— Start of Extracted entries —
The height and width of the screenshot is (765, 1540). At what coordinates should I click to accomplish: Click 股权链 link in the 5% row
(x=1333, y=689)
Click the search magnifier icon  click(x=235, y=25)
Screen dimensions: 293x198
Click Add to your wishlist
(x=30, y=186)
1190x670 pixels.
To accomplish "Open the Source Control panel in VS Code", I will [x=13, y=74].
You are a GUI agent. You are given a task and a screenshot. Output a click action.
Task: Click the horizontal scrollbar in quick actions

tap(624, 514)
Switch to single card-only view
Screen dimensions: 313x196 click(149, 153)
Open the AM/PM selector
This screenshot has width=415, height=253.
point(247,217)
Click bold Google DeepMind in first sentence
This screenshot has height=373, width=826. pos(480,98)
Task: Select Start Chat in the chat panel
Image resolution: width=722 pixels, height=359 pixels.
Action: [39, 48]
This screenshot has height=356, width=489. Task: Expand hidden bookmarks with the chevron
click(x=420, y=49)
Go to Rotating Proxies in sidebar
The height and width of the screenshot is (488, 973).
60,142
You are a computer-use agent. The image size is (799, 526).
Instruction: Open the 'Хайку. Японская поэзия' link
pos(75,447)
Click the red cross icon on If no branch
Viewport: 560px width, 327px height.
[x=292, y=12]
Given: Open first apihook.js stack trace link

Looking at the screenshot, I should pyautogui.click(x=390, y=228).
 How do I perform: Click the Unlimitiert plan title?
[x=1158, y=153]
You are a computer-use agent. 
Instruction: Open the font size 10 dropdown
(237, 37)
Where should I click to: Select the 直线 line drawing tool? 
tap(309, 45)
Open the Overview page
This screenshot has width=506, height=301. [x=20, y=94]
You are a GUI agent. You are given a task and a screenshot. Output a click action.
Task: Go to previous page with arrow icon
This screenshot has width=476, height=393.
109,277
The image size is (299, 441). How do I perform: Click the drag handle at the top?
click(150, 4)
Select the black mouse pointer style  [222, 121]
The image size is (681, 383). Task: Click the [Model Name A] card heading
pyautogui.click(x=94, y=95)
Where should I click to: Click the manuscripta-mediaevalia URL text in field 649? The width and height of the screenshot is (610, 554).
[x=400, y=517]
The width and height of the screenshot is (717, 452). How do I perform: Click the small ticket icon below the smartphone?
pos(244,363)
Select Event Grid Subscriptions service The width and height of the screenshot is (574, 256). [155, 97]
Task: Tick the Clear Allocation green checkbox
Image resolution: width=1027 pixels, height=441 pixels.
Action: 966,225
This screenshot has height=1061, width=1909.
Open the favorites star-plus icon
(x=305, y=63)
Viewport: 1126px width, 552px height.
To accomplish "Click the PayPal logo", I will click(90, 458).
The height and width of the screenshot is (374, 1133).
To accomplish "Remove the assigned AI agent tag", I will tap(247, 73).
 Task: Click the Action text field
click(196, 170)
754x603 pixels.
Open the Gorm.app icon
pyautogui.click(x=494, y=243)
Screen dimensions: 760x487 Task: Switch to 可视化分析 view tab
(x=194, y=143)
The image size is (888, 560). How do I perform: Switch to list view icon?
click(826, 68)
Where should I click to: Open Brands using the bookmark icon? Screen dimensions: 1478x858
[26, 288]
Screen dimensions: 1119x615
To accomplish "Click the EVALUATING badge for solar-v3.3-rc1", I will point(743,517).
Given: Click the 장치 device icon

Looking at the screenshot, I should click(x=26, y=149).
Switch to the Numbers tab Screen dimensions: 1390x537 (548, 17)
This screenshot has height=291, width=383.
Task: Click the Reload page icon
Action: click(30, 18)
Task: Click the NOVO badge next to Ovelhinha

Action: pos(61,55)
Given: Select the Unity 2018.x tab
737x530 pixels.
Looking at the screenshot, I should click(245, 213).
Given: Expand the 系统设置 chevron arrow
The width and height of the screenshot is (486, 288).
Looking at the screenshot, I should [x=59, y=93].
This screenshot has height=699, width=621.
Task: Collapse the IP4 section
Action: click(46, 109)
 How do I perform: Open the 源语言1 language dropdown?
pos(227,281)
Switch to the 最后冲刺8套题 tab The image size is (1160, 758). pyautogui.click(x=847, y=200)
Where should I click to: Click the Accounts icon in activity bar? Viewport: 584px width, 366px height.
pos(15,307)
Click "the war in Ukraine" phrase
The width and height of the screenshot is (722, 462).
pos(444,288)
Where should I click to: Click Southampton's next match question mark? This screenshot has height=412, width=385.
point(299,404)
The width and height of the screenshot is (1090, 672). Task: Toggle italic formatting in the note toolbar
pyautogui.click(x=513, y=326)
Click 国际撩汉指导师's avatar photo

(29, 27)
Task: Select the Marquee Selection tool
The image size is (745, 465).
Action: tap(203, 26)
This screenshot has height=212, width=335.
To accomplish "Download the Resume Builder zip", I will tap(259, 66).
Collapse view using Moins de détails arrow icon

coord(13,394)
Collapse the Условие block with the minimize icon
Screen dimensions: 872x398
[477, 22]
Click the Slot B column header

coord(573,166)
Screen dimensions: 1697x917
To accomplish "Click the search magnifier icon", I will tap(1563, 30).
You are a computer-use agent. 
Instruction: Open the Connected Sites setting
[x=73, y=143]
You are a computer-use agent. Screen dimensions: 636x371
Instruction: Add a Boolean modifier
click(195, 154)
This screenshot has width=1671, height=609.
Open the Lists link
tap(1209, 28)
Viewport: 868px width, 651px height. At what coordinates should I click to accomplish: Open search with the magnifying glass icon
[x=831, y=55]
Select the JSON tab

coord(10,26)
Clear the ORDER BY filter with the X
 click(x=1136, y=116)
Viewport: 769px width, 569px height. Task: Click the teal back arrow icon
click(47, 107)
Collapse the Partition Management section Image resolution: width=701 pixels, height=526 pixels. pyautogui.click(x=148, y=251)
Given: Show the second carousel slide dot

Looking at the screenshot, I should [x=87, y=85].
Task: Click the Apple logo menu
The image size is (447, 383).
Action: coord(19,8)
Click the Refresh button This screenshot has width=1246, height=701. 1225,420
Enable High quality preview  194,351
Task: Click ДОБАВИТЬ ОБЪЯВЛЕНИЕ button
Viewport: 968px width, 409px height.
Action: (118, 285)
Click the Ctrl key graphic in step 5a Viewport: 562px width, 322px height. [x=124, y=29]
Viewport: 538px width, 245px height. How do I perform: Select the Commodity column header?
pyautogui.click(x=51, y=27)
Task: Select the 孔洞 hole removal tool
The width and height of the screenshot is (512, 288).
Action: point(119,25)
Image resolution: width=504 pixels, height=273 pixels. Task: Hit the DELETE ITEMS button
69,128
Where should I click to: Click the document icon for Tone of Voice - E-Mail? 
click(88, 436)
— End of Extracted entries —
Reproduce the material above verbatim, from the line with "Given: Expand the 系统设置 chevron arrow" up to and including the line with "click(47, 107)".

- _Expected answer_:
Given: Expand the 系统设置 chevron arrow
The width and height of the screenshot is (486, 288).
Looking at the screenshot, I should [x=59, y=93].
This screenshot has height=699, width=621.
Task: Collapse the IP4 section
Action: click(46, 109)
 How do I perform: Open the 源语言1 language dropdown?
pos(227,281)
Switch to the 最后冲刺8套题 tab The image size is (1160, 758). pyautogui.click(x=847, y=200)
Where should I click to: Click the Accounts icon in activity bar? Viewport: 584px width, 366px height.
pos(15,307)
Click "the war in Ukraine" phrase
The width and height of the screenshot is (722, 462).
pos(444,288)
Where should I click to: Click Southampton's next match question mark? This screenshot has height=412, width=385.
point(299,404)
The width and height of the screenshot is (1090, 672). Task: Toggle italic formatting in the note toolbar
pyautogui.click(x=513, y=326)
Click 国际撩汉指导师's avatar photo

(29, 27)
Task: Select the Marquee Selection tool
The image size is (745, 465).
Action: tap(203, 26)
This screenshot has height=212, width=335.
To accomplish "Download the Resume Builder zip", I will tap(259, 66).
Collapse view using Moins de détails arrow icon

coord(13,394)
Collapse the Условие block with the minimize icon
Screen dimensions: 872x398
[477, 22]
Click the Slot B column header

coord(573,166)
Screen dimensions: 1697x917
To accomplish "Click the search magnifier icon", I will tap(1563, 30).
You are a computer-use agent. 
Instruction: Open the Connected Sites setting
[x=73, y=143]
You are a computer-use agent. Screen dimensions: 636x371
Instruction: Add a Boolean modifier
click(195, 154)
This screenshot has width=1671, height=609.
Open the Lists link
tap(1209, 28)
Viewport: 868px width, 651px height. At what coordinates should I click to accomplish: Open search with the magnifying glass icon
[x=831, y=55]
Select the JSON tab

coord(10,26)
Clear the ORDER BY filter with the X
 click(x=1136, y=116)
Viewport: 769px width, 569px height. Task: Click the teal back arrow icon
click(47, 107)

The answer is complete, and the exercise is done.